Baseball 101: Base hitPosted: March 9, 2020
The Baseball 101 series is one that I started a long time ago with a vague idea that it’d be nice to sprinkle in some posts for folks who aren’t familiar with the game, but would like to learn more. This has, admittedly, fallen a bit by the wayside. As someone who has been a fan of the game for years, and knowing that much of my audience have the same kind of familiarity, the idea of writing about something as fundamental as a base hit seems like unnecessary overkill.
However, while visiting family this weekend, I learned that my sixteen-year-old nephew is not familiar with the rules of baseball (the real irony here being that his father had once played college baseball — that affinity for the game evidently didn’t get passed on). This discovery has me thinking again that there might be some value in this after all.
Therefore, today we shall define the base hit. In baseball score keeping, a hit is credited to a batter when that batter safely reaches base after hitting the ball into fair territory. The batter must reach first base before any fielder can either tag him with the ball, throw to another player protecting the base for a force out, or tag first base while carrying the ball. The batter must also reach base without the benefit of an error or a fielder’s choice in order for the at-bat to count as a hit.

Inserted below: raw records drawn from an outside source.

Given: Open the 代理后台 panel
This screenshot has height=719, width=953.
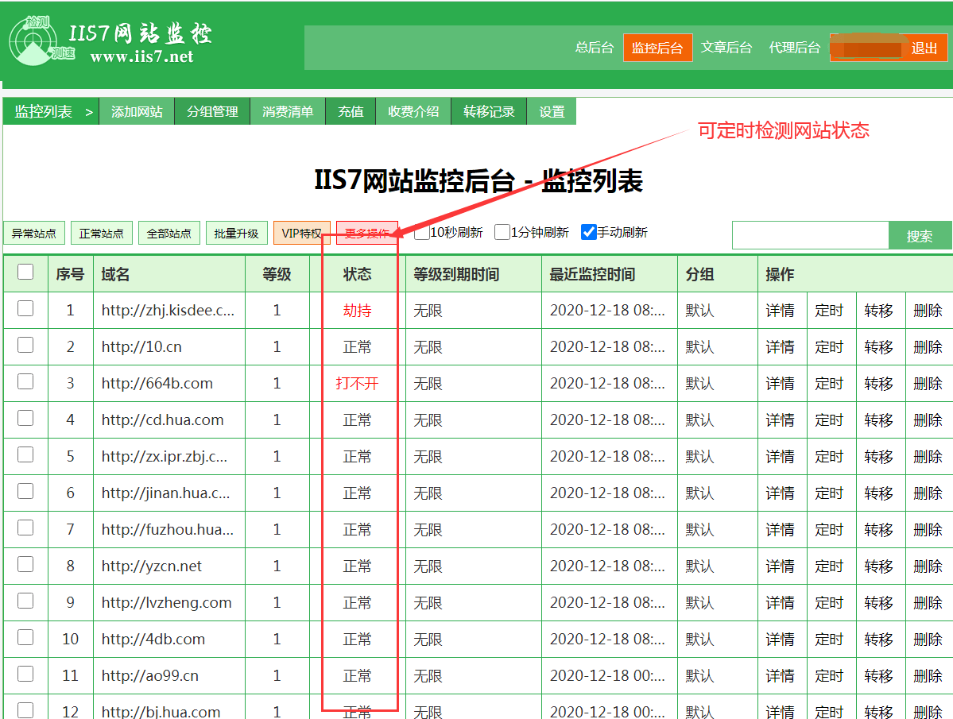Looking at the screenshot, I should 794,48.
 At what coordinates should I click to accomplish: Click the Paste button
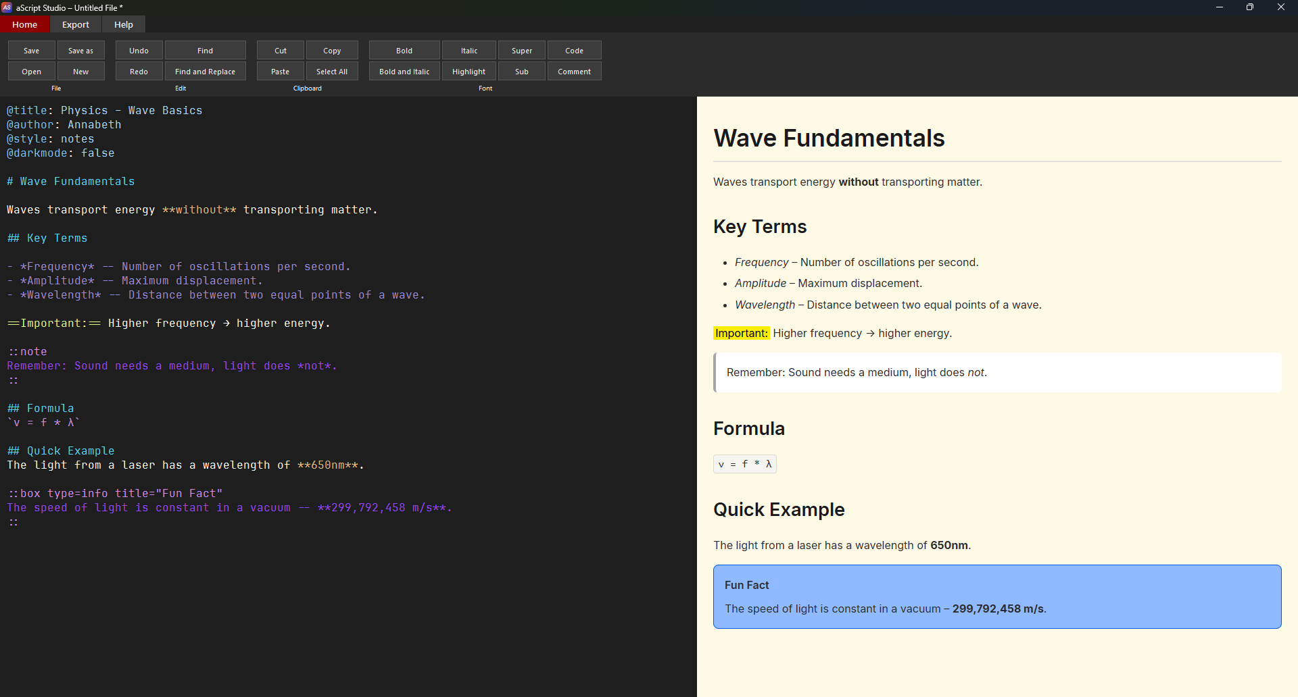click(x=280, y=72)
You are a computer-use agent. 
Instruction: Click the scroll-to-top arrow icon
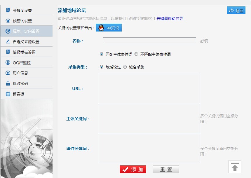(x=235, y=167)
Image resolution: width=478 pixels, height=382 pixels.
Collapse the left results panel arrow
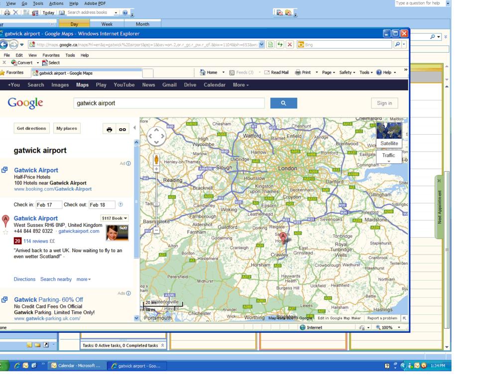coord(134,128)
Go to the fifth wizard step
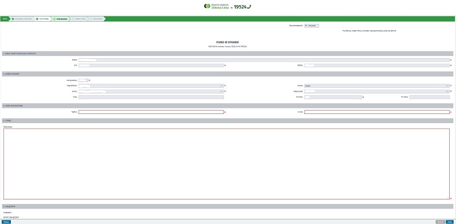This screenshot has width=456, height=224. click(96, 19)
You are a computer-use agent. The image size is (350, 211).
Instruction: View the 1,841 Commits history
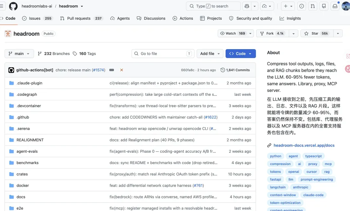click(x=235, y=70)
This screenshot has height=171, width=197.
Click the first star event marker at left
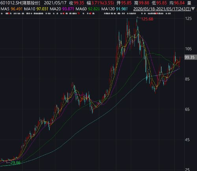pyautogui.click(x=2, y=13)
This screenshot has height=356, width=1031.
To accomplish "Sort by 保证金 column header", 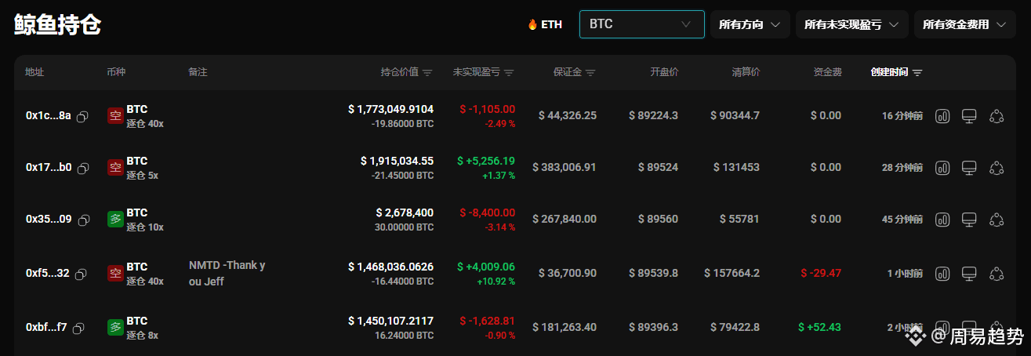I will pyautogui.click(x=574, y=72).
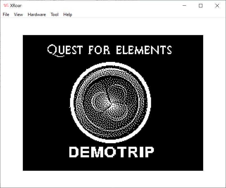
Task: Open the Tool menu
Action: point(54,14)
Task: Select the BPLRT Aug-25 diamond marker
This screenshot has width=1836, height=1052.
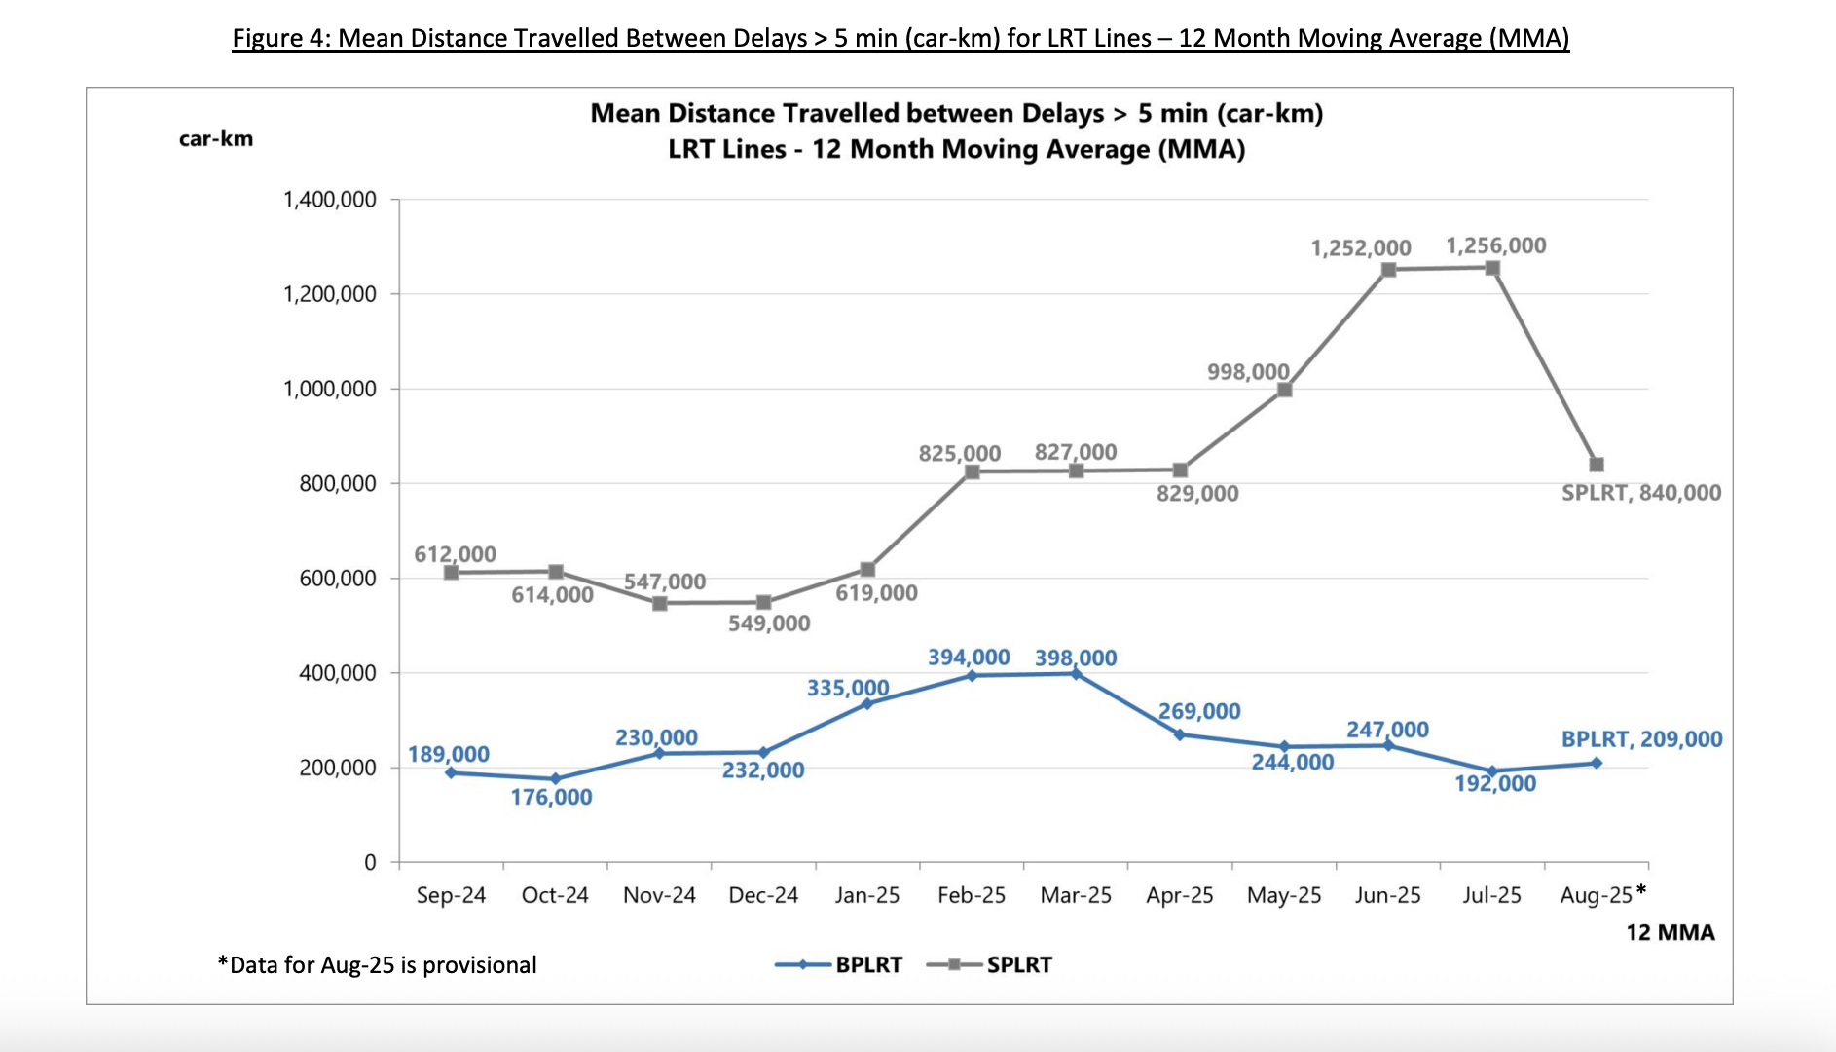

The hit is scored the moment the batter reaches first base safely. A hit may be classified as a single (reaching first base), double (second base), triple (third base), or home run (making it all the way around the bases to score), depending on how far the batter makes it around the bases safely. If he is put out while attempting to stretch his hit into a double, triple, or home run on the same play, he still gets credit for a hit, based on how far he made it safely.
Doubles, triples, and home runs are also called extra base hits. All four types of hits are counted equally when figuring a player’s batting average, though other statistics may be impacted differently.